====== EXTRACTED RECORDS ======

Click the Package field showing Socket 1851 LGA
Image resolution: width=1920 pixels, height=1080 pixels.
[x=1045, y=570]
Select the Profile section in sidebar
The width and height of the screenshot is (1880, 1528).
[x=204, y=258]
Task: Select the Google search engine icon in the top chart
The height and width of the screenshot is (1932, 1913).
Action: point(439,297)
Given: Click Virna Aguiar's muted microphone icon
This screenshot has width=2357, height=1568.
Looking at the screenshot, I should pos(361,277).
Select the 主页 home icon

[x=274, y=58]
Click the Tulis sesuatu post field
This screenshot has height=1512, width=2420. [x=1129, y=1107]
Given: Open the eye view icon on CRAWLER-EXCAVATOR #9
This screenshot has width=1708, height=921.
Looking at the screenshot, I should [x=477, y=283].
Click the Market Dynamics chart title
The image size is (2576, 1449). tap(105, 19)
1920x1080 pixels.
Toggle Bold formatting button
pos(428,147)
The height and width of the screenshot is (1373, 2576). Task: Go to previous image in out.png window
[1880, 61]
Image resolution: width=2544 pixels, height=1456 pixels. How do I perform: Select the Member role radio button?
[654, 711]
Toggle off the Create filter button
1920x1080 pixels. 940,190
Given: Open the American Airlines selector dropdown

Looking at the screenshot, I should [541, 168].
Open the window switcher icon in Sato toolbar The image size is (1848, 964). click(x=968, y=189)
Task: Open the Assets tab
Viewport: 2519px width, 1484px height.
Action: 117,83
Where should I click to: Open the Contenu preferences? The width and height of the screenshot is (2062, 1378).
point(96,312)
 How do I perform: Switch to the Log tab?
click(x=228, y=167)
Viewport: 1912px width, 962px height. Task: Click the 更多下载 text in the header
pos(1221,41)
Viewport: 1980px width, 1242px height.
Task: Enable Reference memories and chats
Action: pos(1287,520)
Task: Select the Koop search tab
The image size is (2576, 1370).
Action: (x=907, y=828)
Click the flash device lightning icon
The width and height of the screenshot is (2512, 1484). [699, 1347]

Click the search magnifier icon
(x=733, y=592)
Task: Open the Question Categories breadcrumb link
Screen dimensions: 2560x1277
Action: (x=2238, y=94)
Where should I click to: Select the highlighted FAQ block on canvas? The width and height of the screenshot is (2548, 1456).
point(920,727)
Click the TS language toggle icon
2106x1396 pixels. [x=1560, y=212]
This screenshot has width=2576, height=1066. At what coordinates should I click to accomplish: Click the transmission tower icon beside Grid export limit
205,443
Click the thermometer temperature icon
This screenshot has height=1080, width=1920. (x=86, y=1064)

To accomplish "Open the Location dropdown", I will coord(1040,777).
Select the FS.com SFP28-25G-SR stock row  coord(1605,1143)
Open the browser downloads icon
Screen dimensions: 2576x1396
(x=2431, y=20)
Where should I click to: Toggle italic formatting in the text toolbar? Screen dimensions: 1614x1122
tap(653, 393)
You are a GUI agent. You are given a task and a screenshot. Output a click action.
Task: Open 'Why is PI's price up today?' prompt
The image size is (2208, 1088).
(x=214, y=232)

======

◆ **WHAT THE TASK REQUIRES**
Set down exactly, and only, the lines of the data above from the line containing "You are a GUI" through the last one.

◆ **RESULT OF THE TASK**
You are a GUI agent. You are given a task and a screenshot. Output a click action.
Task: Open 'Why is PI's price up today?' prompt
The image size is (2208, 1088).
(x=214, y=232)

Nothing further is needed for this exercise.